When the word "Wicked" comes to mind, you'll probably think of Elphaba, who's compelling story of rejection by society overshadows (and rightly so) many other characters.
Failing that, your mind would most likely drift to the lovable airhead that is Glinda Upland, and her famously careless quips.
You might think of Fyiero, or Boq, perhaps even Madame Morrible.
But the character which will always have a special place in my heart, is- surprisingly-
Created mainly to serve as a tool for Elphaba's developement, and to fill the "who's the wicked witch of the east?" hole in L.Frank Baum's original novel, she usually passes un-noticed in both the production and the book.
However- while i do admit her presence in the book frustrated me*- on the stage i only had to take one look at her before deciding she was dynamite.
Firstly, it was refreshing to see (even if her portrayer could walk), a handicapible character.
I'm not sure why, the thought of more diversity in the West end just sounded appealing.
On another note, she was simply adorable.
Even though she spent the majority of the play as a handy prop for the main protagonist, it was nice to see her develop in such a sweet way in the first act.
Her infatuation for Boq was, well-- cute.

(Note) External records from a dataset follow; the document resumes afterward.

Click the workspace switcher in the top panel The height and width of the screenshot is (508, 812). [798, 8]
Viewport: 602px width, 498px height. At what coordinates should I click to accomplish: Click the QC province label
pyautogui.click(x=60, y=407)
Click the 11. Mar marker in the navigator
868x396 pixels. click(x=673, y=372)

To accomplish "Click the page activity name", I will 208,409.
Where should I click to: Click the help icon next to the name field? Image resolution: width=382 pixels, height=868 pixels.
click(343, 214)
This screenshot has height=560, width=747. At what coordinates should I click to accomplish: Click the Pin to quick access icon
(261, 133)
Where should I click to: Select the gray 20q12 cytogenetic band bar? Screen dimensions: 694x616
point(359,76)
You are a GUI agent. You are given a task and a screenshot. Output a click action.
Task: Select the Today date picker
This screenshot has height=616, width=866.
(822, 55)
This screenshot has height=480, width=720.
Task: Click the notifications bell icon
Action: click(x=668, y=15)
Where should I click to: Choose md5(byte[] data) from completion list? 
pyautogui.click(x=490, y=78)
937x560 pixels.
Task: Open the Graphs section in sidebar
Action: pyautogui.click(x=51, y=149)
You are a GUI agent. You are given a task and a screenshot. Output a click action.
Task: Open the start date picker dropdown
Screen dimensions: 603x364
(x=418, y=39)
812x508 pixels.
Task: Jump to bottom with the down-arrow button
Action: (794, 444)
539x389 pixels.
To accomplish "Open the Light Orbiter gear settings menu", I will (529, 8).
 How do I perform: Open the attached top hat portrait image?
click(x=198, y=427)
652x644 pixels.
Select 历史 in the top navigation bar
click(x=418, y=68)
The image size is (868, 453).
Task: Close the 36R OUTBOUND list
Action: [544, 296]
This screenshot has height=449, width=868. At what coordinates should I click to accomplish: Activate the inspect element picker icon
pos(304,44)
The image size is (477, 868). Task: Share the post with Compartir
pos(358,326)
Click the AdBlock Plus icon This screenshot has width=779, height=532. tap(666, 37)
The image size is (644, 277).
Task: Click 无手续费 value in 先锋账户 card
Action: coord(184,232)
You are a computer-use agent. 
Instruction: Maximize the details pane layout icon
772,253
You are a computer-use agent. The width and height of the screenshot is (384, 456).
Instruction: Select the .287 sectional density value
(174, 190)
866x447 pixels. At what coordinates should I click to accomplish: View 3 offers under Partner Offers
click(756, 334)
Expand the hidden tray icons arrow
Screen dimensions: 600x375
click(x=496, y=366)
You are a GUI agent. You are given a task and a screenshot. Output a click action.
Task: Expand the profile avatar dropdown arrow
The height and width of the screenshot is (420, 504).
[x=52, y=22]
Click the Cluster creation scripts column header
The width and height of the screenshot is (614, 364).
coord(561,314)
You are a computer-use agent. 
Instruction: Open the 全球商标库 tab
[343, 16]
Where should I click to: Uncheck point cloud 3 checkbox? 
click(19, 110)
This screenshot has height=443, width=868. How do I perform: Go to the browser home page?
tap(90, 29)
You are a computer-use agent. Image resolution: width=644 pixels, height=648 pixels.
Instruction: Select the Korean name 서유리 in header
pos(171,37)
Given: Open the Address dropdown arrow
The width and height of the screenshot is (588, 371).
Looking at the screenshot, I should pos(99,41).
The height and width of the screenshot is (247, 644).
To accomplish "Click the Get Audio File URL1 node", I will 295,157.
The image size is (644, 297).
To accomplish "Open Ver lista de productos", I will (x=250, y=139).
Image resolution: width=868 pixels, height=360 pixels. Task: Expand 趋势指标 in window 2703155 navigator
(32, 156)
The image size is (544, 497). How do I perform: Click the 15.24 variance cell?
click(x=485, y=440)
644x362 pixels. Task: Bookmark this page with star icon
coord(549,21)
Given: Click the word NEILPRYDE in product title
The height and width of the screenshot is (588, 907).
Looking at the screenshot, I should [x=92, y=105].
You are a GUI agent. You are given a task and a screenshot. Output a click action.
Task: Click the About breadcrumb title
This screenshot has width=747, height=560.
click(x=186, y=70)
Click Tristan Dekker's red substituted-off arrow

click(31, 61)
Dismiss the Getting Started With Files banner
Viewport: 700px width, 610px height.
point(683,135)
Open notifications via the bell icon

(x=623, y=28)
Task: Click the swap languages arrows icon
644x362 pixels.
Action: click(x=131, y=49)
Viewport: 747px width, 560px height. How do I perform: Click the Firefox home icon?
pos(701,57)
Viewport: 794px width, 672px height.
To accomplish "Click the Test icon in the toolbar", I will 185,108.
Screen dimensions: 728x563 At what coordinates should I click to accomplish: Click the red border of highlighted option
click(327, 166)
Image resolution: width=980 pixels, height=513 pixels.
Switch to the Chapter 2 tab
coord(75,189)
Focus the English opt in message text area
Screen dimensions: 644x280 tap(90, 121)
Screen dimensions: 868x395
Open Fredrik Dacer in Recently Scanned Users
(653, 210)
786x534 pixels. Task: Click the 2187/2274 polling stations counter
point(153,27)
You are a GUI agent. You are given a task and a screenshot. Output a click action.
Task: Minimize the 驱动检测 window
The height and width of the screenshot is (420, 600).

At least in the former stages. (But more on that later)
I felt deeply sorry for her though, Boq leading her up the garden path, while she (at first) believed Boq invited her to the party by choice. Despite this, i actually shipped them, finding their interaction (however one-sided) lovely.
In "Dancing through life" especially, Boq's efforts to keep her happy made me smile.
Too bad it would result in him being enslaved several scenes later.
I was taken aback by act 2.
Gone was the sweet, inoccent, ginger outcast, we witnessed in the first half.
Since Elphaba's little trip to the emerald city, their father had died, naming his youngest daughter govenor of the east.
This was briefly followed by her stripping the rights of Munckinlanders (although apparently just to keep Boq by her side), and in a weak attempt to with-hold him, caused the loss of his heart.
I just couldn't believe it.
It was only half a hour ago the audience saw Nessa, a harmless girl with a hopeless crush, to Govenor Nessarose, a tyrant.
Her abrupt transformation nearly stopped my heart**, but made her tale even more compelling.
The desperation to keep Boq made for one of the many moving things in wicked.
The sister of the play's focus is last mentioned when she is crushed by a house***.
This is, naturally, to lure Elphaba into a trap.
As the scene quickly cuts to a fight between her and Glinda, my mind just can't help but flit back to Nessa.
Her story made of been altered, and shortened- yet it still left a imprint on me.
Her character may of had a dis-similar purpose, but to me she was my highlight.
A misunderstood, happy girl, who turns into a monster over-time?
That's the sort of thing i like.****
*- She actually scared me a little. O.O
**- But then again, everything in wicked made my heart skip a beat. It was incredible. Just saying.
***- This is, in case you don't know, a refrence to an identical scene in "the wonderful wizard of oz".
****- Although, i suppose that's Elphaba's plotline too....I love her, as well!)